Activity list
1. Return the stretch of the piece on Malala Yousafzai from "If you missed" through "become more powerful.", copied word for word.
2. Resume the piece on Malala Yousafzai, picking up after its last sentence.

Provided text
Malala Yousafzai is a remarkable 16 y/o Pakastani teenager who first gain international attention as the focus of a fairly obscure online 2009 documentary by filmmaker Adam B. Ellick. This documentary and Malala’s fierce opposition to the Taliban’s method’s unimaginably made her a target. On October 9th 2012 she was specifically targeted by the Taliban and shot in the neck and head on a bus filled with school children. The damage was unbelievable, but somehow thanks in part I’m sure to Malala’s tenacity and the wonder’s of modern medicine (and Kismet?) she is as expressive and determined as ever.
If you missed her appearance on the Daily Show last week as I did, you should check it out. Here are a couple of quotes that give you a window into Malala’s heart.
Answering Jon Stewart’s question about why she is committed to education…
In Pakistan when we were stopped from going to school, at that time, I realized that education is very important. And education is the power for women and that why the terrorists are afraid of education. They do not want women to get education because then women would become more powerful.
On her motivation and courage to challenge the Taliban…
My father was a great encouragement for me because he spoke out for woman’s rights, he spoke out for girl’s education. And at that time I said why should I wait for someone else? Why shall I be looking at the government, to the army that they would help us? Why don’t I raise my voice? Why don’t we speak up for our rights? … I started writing diaries, I spoke on every media channel that I could and I raised my voice on every platform that I could. And I said, I need to tell the world what is happening in Swat and I need to tell the world that Swat is suffering from terrorism and we need to fight against terrorism.

Saved data entries
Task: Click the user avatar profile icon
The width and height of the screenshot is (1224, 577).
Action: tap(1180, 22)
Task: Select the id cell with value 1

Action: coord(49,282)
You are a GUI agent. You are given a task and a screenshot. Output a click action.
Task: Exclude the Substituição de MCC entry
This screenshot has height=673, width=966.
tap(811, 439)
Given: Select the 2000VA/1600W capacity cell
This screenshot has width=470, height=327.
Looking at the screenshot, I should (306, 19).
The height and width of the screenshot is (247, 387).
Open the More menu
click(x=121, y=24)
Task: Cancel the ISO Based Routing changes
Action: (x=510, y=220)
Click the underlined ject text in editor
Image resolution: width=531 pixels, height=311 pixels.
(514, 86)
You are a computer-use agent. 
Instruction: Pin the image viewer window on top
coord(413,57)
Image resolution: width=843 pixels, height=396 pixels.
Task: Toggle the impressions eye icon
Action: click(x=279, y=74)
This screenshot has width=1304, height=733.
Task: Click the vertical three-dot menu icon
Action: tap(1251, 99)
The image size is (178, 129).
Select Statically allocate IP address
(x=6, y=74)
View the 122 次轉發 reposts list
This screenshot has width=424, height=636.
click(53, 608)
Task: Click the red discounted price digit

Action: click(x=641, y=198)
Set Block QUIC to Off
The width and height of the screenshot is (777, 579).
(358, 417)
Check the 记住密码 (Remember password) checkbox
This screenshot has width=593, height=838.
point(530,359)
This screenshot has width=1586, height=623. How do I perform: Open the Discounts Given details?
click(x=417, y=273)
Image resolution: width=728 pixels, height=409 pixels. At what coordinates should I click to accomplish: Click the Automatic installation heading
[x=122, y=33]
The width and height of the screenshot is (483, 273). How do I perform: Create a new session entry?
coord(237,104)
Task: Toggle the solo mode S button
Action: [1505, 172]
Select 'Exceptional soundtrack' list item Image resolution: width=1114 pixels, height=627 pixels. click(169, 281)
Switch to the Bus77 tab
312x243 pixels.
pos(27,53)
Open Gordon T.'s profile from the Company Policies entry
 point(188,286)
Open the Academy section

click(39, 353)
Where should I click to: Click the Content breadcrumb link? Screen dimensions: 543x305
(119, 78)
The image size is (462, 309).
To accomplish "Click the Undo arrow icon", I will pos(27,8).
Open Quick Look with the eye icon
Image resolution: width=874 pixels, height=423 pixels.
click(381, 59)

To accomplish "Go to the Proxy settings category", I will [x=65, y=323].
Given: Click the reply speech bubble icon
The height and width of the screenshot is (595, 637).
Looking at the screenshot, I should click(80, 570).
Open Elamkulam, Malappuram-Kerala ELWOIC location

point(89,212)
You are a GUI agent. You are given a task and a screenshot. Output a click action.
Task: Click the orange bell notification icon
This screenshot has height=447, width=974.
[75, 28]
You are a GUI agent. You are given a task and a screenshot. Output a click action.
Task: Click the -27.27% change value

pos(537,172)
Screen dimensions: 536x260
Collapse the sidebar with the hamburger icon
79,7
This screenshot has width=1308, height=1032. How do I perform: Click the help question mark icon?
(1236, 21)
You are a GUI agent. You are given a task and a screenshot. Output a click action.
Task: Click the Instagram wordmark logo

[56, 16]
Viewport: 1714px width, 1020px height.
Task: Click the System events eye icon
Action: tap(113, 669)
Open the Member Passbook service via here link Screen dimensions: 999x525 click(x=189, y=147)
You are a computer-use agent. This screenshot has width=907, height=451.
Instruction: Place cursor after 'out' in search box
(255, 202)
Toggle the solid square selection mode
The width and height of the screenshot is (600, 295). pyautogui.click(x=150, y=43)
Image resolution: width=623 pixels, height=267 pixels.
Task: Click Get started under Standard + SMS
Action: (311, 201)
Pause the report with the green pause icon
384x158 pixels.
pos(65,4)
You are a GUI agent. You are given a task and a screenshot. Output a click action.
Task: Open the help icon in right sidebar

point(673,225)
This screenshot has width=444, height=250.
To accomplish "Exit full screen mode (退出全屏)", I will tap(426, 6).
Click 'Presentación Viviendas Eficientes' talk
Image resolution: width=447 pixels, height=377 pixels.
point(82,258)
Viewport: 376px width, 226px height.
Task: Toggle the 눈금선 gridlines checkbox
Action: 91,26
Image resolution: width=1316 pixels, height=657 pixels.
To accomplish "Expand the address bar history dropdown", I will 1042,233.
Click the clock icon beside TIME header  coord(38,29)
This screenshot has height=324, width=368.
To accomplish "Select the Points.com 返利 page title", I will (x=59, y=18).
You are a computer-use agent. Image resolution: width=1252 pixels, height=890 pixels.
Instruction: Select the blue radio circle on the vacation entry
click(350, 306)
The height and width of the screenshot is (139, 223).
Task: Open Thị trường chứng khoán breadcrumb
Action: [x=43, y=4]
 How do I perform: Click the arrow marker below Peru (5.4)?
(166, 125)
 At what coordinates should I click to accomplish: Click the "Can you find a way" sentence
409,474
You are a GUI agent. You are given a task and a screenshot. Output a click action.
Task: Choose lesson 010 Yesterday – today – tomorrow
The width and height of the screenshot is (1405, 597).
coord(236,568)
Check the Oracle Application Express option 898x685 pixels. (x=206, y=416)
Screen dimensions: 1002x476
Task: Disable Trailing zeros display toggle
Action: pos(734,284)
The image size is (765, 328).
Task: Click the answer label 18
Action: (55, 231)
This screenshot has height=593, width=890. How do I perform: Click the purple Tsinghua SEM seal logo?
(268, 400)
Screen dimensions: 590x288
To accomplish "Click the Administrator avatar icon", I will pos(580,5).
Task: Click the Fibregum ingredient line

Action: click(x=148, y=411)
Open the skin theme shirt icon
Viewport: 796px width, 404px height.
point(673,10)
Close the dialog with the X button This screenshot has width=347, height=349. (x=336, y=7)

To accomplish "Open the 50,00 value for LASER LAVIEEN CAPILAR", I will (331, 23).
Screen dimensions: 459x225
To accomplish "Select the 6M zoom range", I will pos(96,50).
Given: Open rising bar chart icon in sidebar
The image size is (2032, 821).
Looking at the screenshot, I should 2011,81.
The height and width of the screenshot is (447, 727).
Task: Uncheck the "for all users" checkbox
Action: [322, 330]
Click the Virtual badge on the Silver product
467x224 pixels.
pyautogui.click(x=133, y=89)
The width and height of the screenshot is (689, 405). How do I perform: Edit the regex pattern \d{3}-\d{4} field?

Responses by item number
1.
If you missed her appearance on the Daily Show last week as I did, you should check it out. Here are a couple of quotes that give you a window into Malala’s heart.
Answering Jon Stewart’s question about why she is committed to education…
In Pakistan when we were stopped from going to school, at that time, I realized that education is very important. And education is the power for women and that why the terrorists are afraid of education. They do not want women to get education because then women would become more powerful.

2.
Speaking about the Taliban’s threat against her…
I just could not believe it, I said “no, it’s not true”. And even after the threat, when we saw it I was not worried about myself that much, I was worried about my father, because we thought that the Taliban are not that much cruel that they would kill a child because I was 14 at that time. But later on I started thinking about that, and I used to think that the Talib would come and he would just kill me. But then I thought “if he comes, what would you do Malala?” Then I would reply (to) myself, “Malala, just take a shoe and hit him”. But then I said “if you hit a Talib with a shoe then there would be no difference between you and the Talib.” You must not treat others with that much cruelty and that much harshly you must fight others but through peace and dialog and education”
Here is the original 30 minute documentary about the battle against the Taliban for the Swat valley that first brought the world’s (and sadly the Taliban’s) attention to Malala Yousafzai. If you have 30 minutes, it’s well worth a watch. But WARNING – the Taliban’s brutality is on full display – many short portions are extremely graphic. Here is Adam Ellick’s most recent review of his role as the main reporter behind this documentary.
I’m so grateful that Malala wasn’t taken from us before her time. Welcome back Malala, the world was lesser without your voice in it.
That quote in the title comes from Jon Stewart as he sums up the interview.